No denso escrito/testemunho do atual Bispo de Roma, ainda há que se ressaltar o íntimo nexo que confere entre o horizonte almejado – o de visibilizar já na terra os sinais efetivos do Reino de Deus e sua justiça, a necessidade e o compromisso de se empreenderem (pelos jovens, em especial) passos compatíveis com tal horizonte, e o exercício da esperança que a mística de Jesus vai fecundando, nos entrechoques da história. Não se trata de elementos indissociáveis. Pelo contrário, cada um guarda estreita relação com os demais. O primeiro elemento (o horizonte almejado) constitui a grande motivação dos protagonistas, como vem claro na feliz comparação que o jovem de Samoa fazia: jovens e anciãos têm em comum o mesmo horizonte, o mesmo rumo a perseguir. (CV.n.201) Rumo que lhes fornece força e luz de seu empenho na viagem, cada qual ocupando-se de sua parte, de sua tarefa. Enquanto os anciãos cuidam de atentar para o rumo da canoa, para o que perscrutam inclusive a posição dos astros, cabe aos jovens manter o ritmo da navegação, pela sua força, pelo seu empenho.

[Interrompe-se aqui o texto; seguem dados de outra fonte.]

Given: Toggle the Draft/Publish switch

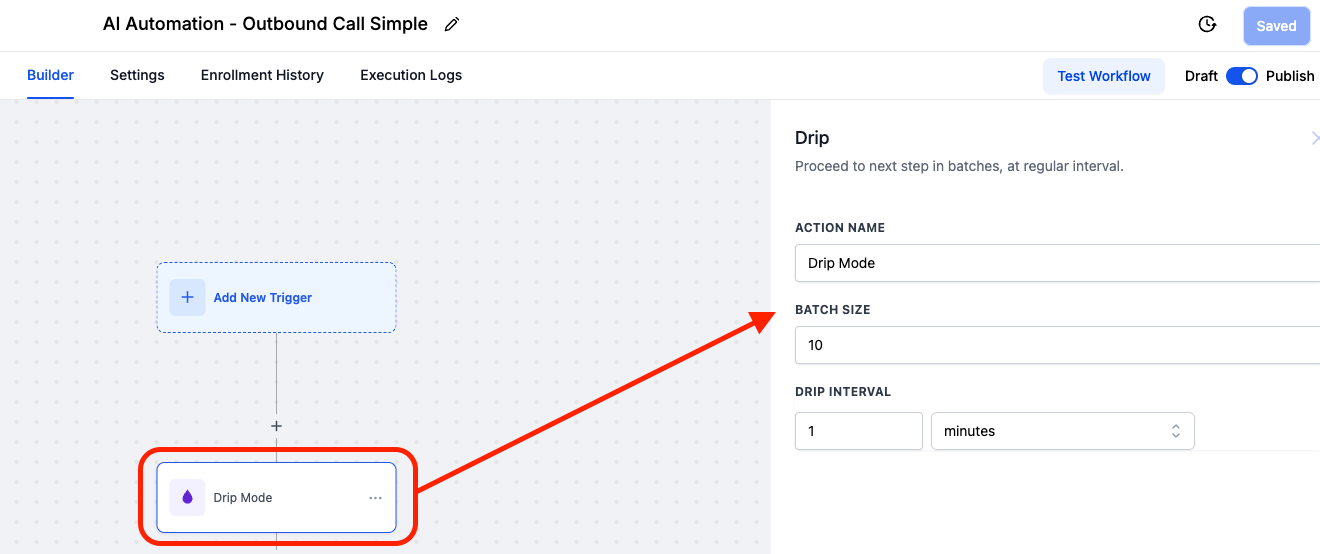Looking at the screenshot, I should 1241,76.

Outro traço desta mesma pedagogia se revela na feliz associação entre passado-presente-futuro. Quanto ao primeiro, o Bispo de Roma enfatiza a relevância da memória, recorrendo mais de uma vez à imagem das raízes. o desenraizamento cultural, por exemplo, custaria caro aos jovens desejosos de alcançar o horizonte almejado. Na prática, emerge o lugar imprescindível dos anciãos, graças à sabedoria acumulada graças à sua densa experiência de vida, por força da qual cuidam de alertar os jovens para lidarem adequadamente com as passagens perigosas da vida, com os tropeços da caminhada, sem que isto venha a descambar para falsos caminhos, distantes do horizonte perseguido. Há de se notar a eficácia pedagógica dessa troca de experiências, na qual jovens e anciãos só têm a aprender junto uns com os outros.

Estamos diante de uma aposta aberta à aventura a ser assumida, tendo-se consciência dos riscos, mas sem abrir mão de ousar empreender os passos necessários. Aventura e ousadia de discernimento; de acúmulo de experiências e de incansável aprendizado, de autoconfiança combinada com a entrega confiante à vontade do Pai/Mãe de bondade e de amor.

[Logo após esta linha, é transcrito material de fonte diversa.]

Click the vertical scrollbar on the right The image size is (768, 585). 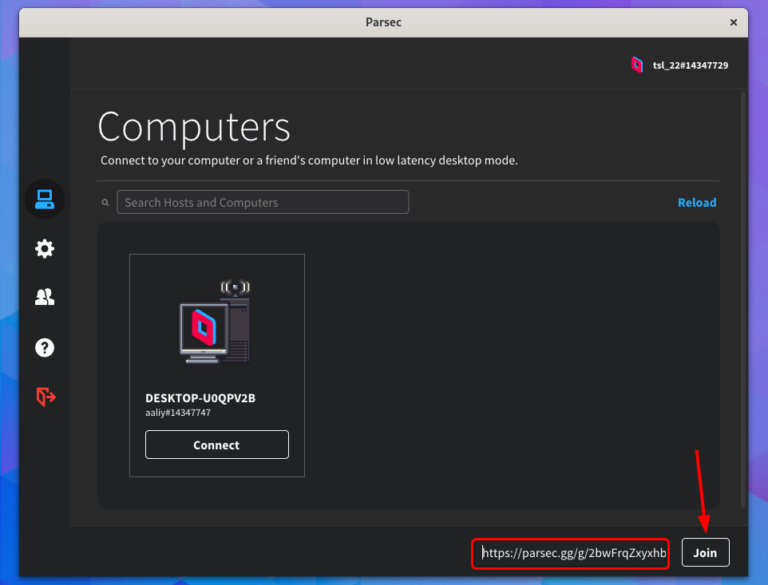pos(742,300)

O Documento vem elaborado no que se pode chamar de um texto por excelência, isto é, de um produto cujas peças ou cujos fios se acham muito bem articulado: uma verdadeira malha tecida fio a fio de modo orgânico, em função do todo. Marca, aliás, de seu autor: um mestre na tessitura de uma obra literária. Obra, a exemplo de um outro documento de sua lavra – “a Encíclica “Laudato sì” -. O texto do Papa Francisco traz outras marcas admiráveis. Do começo ao final, em seus nove capítulos e 299 parágrafos, se acha atravessado do espírito do Evangelho, comportando traços inapagáveis da Sagrada Escritura, do Antigo ao Novo Testamento. O Documento vem tecido de modo a jamais perder de vista seu horizonte – o do Reino de Deus e sua justiça. Impacta, também, por sua força poética, que ora aparece de modo implícito, ora de modo mais visível. Toca, ainda, pelo seu estilo, pela sua linguagem, em que o autor se coloca no lugar dos destinatários (os jovens e todo o Povo de Deus). Fala aos jovens como um pai ou um avô amoroso, como um sábio a interpelar profundamente cada leitor, cada leitora, desde sua alma. Ao compartilhar suas inquietações, suas esperanças, sua enorme confiança nos jovens, o faz com convicção, com enorme capacidade de convencimento, mas sempre de forma leve, com sua reconhecida ternura.